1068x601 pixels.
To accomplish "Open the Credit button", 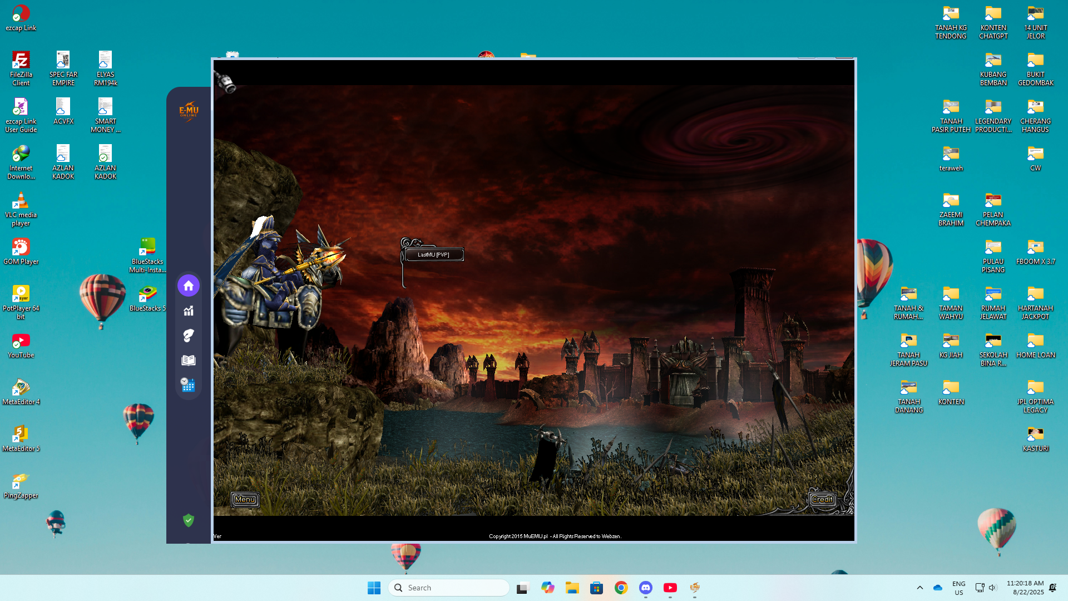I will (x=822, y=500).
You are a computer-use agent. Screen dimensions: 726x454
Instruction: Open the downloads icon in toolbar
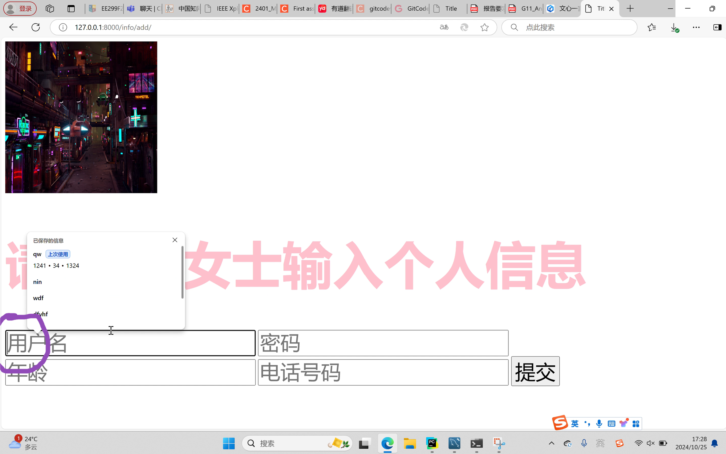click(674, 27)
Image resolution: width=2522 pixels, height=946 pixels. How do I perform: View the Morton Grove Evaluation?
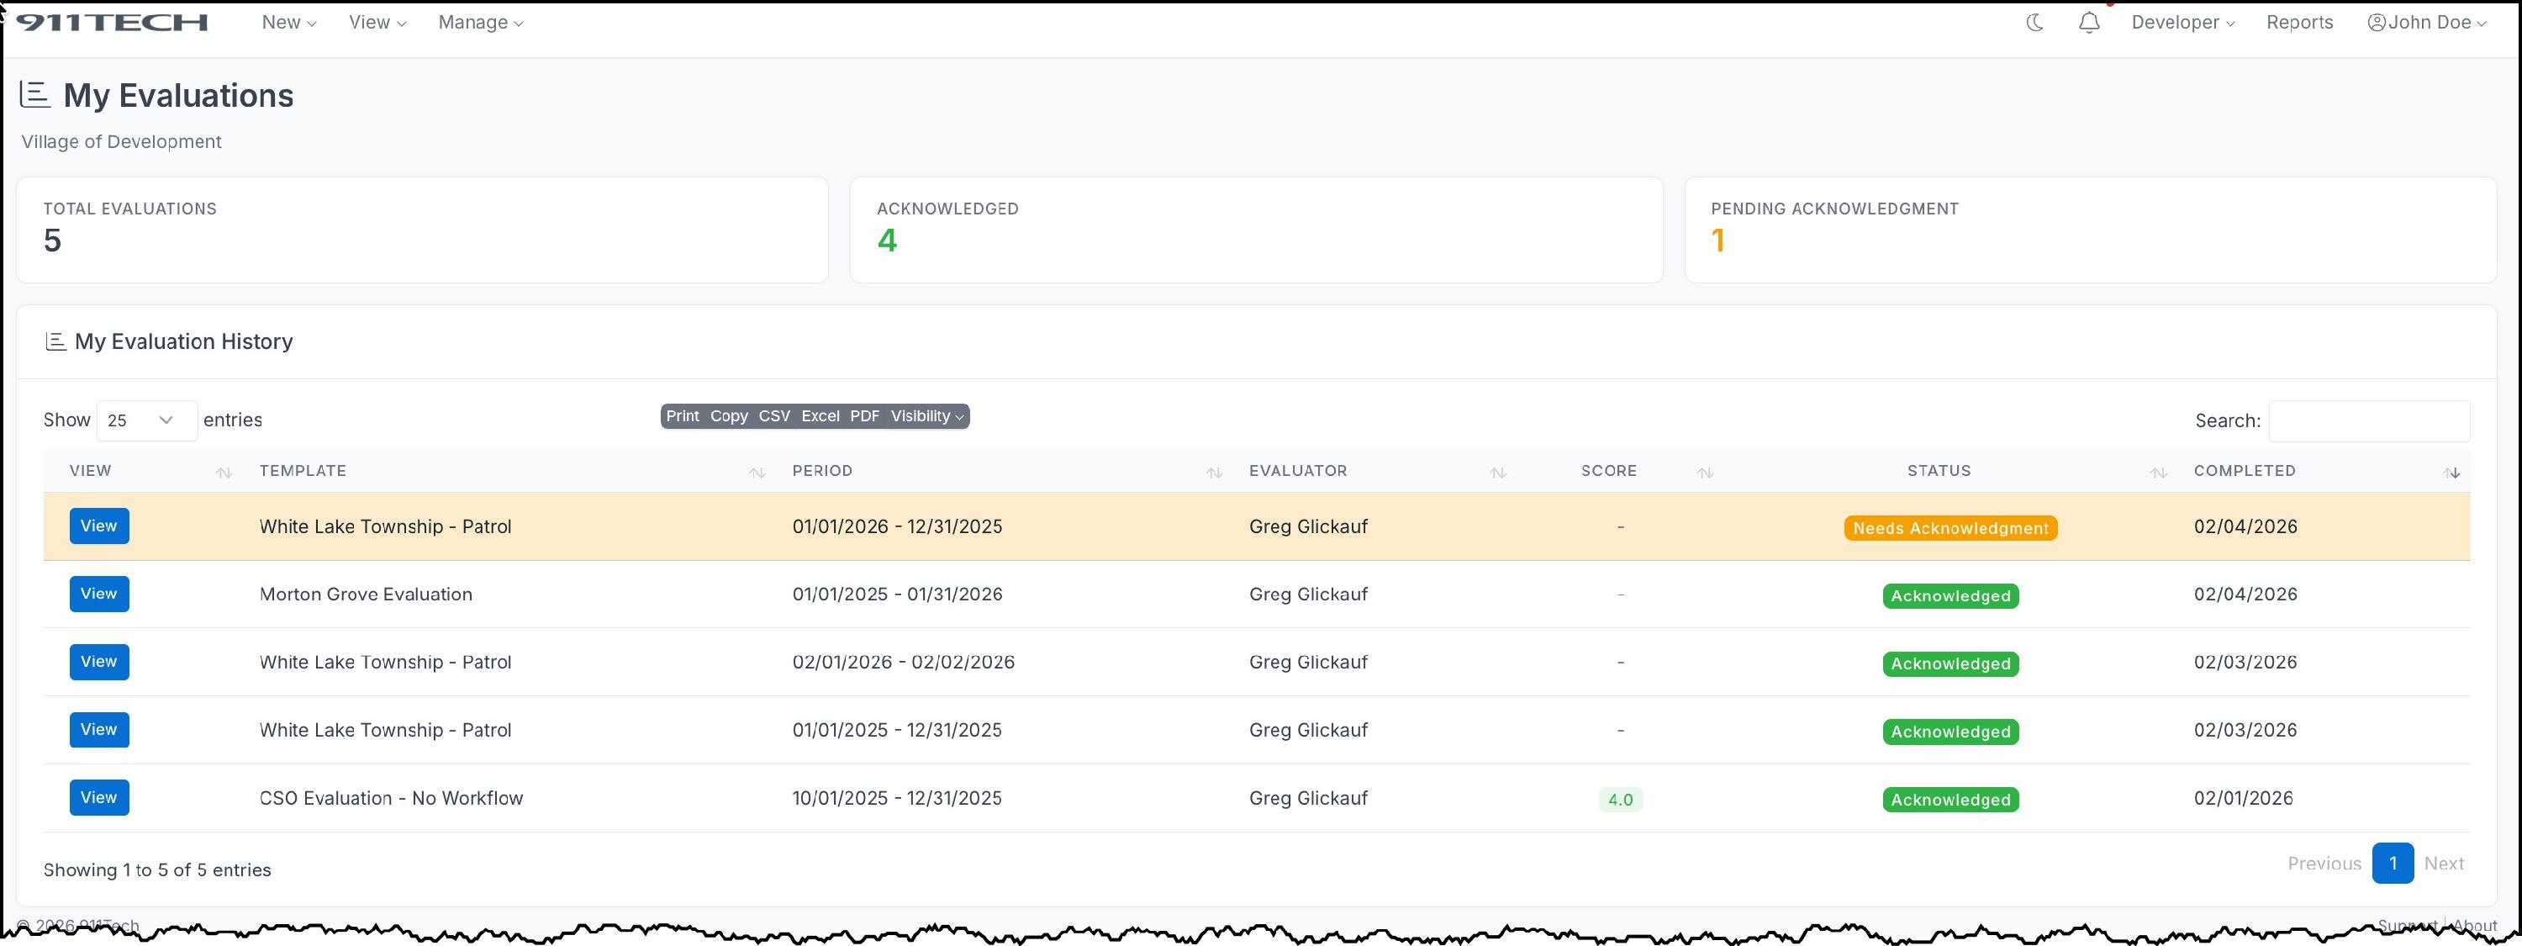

------------------------------------

• **Exercise prompt**
Determine how many lines in the listing above hold the word "pixels", and reply with that number only.

• **Task solution**
2